Des entreprises moins tenues responsables
L’administration Biden avait mis l’accent sur la responsabilité des grandes entreprises technologiques dans la sécurisation de leurs produits. Des initiatives comme la campagne « secure by design » de la CISA visaient à encourager les entreprises à intégrer la sécurité dès la conception de leurs produits. Sous Trump, cette pression pourrait diminuer, laissant aux entreprises plus de latitude, mais aussi potentiellement plus de risques pour les utilisateurs.
James Lewis, vice-président senior au Center for Strategic and International Studies, souligne que « la régulation est le seul outil qui fonctionne ». Sans ces mesures, les vulnérabilités pourraient augmenter, exposant davantage les infrastructures et les consommateurs aux cyberattaques.
Des incidents de cybersécurité moins signalés
La loi de 2022 obligeant les entreprises d’infrastructures critiques à signaler les incidents de cybersécurité à la CISA pourrait être révisée. Les nouvelles nominations au sein de l’agence pourraient chercher à alléger ces obligations, réduisant ainsi la quantité d’informations disponibles pour prévenir et réagir aux cybermenaces.
John Miller, vice-président senior de la politique à l’Information Technology Industry Council, indique que l’administration Trump pourrait « demander à la CISA de réduire la portée » des règlements si elle ne procède pas avec prudence.

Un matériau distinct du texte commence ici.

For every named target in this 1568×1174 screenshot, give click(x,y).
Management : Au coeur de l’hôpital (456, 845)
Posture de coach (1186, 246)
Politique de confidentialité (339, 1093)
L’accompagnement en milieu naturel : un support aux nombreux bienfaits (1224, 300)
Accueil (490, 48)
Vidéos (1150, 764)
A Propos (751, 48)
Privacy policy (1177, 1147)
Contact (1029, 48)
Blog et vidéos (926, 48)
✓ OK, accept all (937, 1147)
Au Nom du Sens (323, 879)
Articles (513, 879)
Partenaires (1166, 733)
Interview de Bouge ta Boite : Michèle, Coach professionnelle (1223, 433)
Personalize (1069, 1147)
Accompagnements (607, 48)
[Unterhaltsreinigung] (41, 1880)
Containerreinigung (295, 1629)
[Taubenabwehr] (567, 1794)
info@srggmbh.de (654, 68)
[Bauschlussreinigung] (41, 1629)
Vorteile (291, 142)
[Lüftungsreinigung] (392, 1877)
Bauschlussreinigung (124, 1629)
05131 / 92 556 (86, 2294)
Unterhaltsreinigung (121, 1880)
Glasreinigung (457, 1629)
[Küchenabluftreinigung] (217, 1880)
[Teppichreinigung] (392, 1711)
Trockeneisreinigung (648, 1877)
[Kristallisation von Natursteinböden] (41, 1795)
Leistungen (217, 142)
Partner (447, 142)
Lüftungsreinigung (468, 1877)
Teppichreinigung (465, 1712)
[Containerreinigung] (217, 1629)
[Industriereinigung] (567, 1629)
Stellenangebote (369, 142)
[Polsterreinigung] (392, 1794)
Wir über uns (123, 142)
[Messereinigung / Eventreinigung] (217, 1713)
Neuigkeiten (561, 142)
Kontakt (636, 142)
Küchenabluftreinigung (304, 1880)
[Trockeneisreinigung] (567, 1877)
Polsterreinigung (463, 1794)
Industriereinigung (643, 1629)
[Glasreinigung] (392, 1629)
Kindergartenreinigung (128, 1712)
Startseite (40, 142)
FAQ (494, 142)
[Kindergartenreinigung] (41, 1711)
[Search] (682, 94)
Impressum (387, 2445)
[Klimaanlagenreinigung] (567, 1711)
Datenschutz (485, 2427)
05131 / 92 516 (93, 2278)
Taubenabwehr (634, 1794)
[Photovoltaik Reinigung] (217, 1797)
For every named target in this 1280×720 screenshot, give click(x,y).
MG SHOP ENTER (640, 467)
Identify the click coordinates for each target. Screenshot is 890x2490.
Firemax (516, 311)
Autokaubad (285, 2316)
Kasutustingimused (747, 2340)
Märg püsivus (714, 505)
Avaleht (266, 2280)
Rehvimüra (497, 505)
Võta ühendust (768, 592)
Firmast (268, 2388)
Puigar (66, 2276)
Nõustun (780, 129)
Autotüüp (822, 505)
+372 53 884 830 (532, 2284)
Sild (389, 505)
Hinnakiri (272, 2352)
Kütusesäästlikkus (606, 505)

La rivalité technologique avec la Chine pourrait s’intensifier. Trump pourrait utiliser tous les leviers à sa disposition pour contrer l’influence chinoise dans le cyberespace, y compris des sanctions et des restrictions sur les technologies. Kevin Allison, consultant en géopolitique et technologie, affirme que « l’administration Trump examinera l’ensemble des leviers politiques pour décider comment repousser la Chine dans le cyberespace ».